Yes, espresso is coffee. It’s made from the same “beans” which are really the pits or seeds of cherries that develop on shrub-like coffea plants. Because of the environmental conditions necessary for the coffea plant to grow, the majority of all coffee beans come from land near the equator bounded on the north by the Tropic of Cancer and the south by the Tropic of Capricorn. This area has been referred to as the Coffee Belt or Bean Belt and includes countries such as Brazil, Peru, Columbia, Mexico and Ethiopia. While beans from each region, farm and crop have a unique flavor profile, there is no specific “espresso bean.” Coffee beans labeled “espresso” on their packaging may be ones that the roaster believes will provide a more enjoyable taste when used for espresso, but any coffee bean could be used to make espresso.
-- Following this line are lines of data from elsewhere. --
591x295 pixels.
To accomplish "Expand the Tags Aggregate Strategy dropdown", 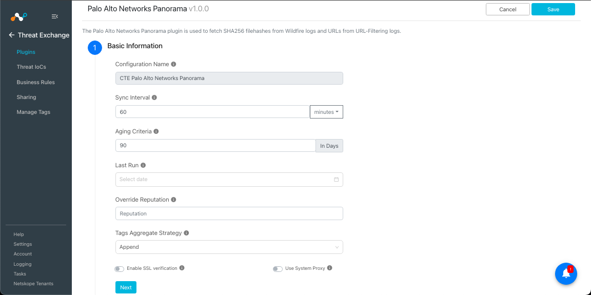I will pos(229,247).
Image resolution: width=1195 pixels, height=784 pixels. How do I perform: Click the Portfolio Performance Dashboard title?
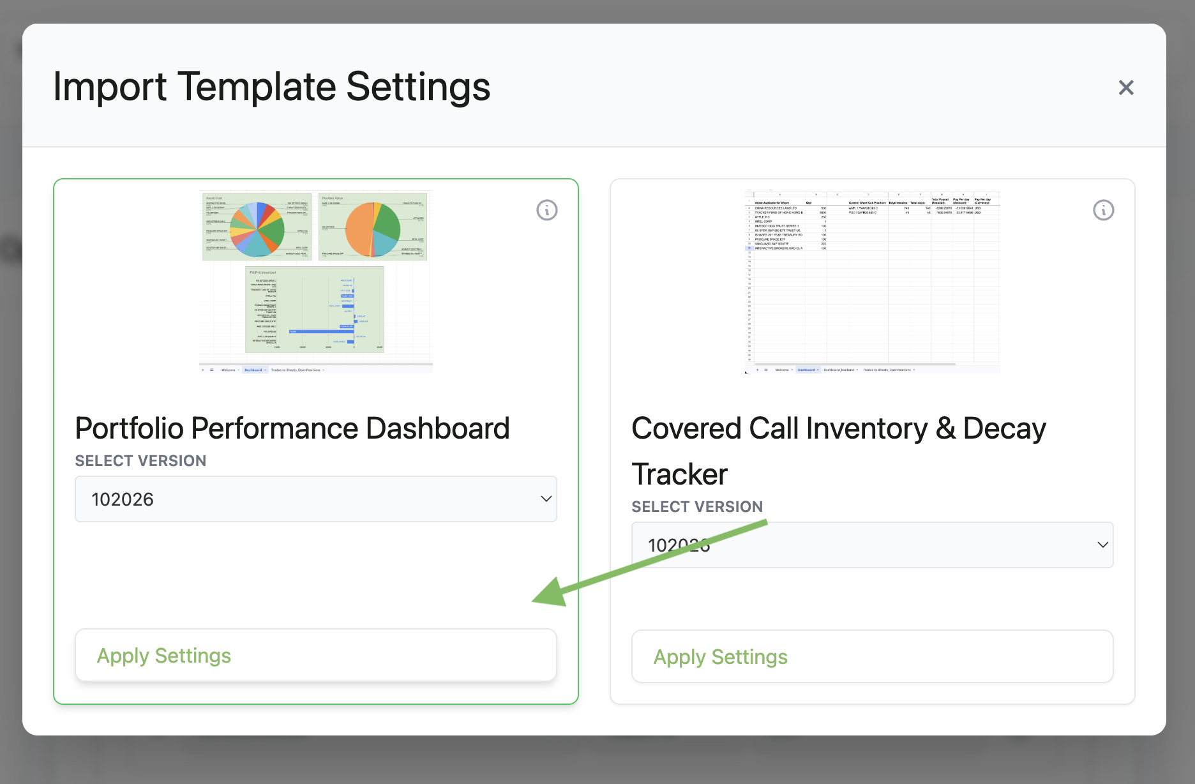pos(292,428)
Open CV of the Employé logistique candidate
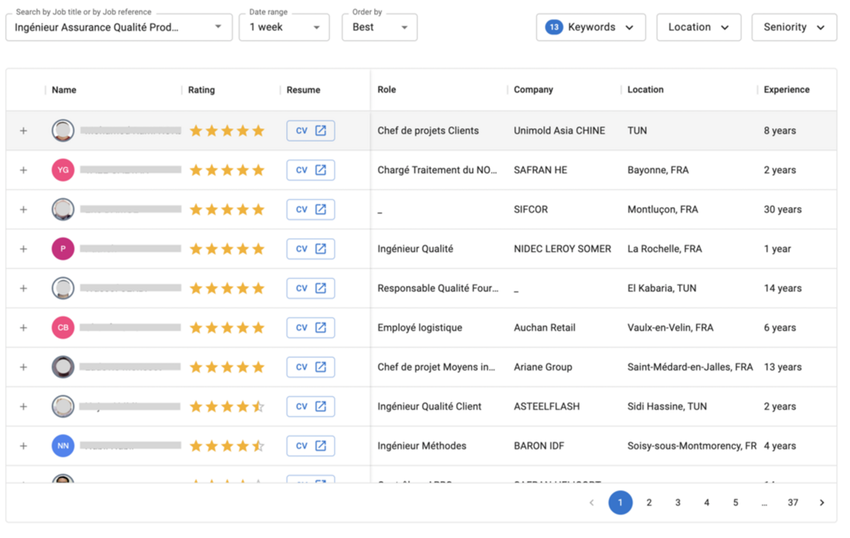 coord(310,327)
Ex5 Podcast Episode 8: Coffee
The difference between espresso and standard coffee: pressure. In both espresso and standard coffee preparation, coffee seeds are roasted to become the beans we typically think of and then they are ground. With standard coffee, those ground beans are placed in a filter and hot water is either dripped onto or poured over them utilizing gravity to extract the oils, flavors and caffeine from the beans. That slow extraction process ends up as coffee in your pot or mug. Espresso, on the other hand, requires the use of a machine where the ground coffee can be packed tightly into a small area and near-boiling water can be forced through the grounds under tremendous pressure. The result is a thicker, more concentrated version of standard coffee that includes more of the oils from within the ground beans.
Espresso tends to be thicker and stronger in flavor than standard coffee, but it serves as the base for many popular coffee-shop preparations such as caffè latte, caffè macchiato, caffè mocha, cappuccino, flat white, or caffè Americano.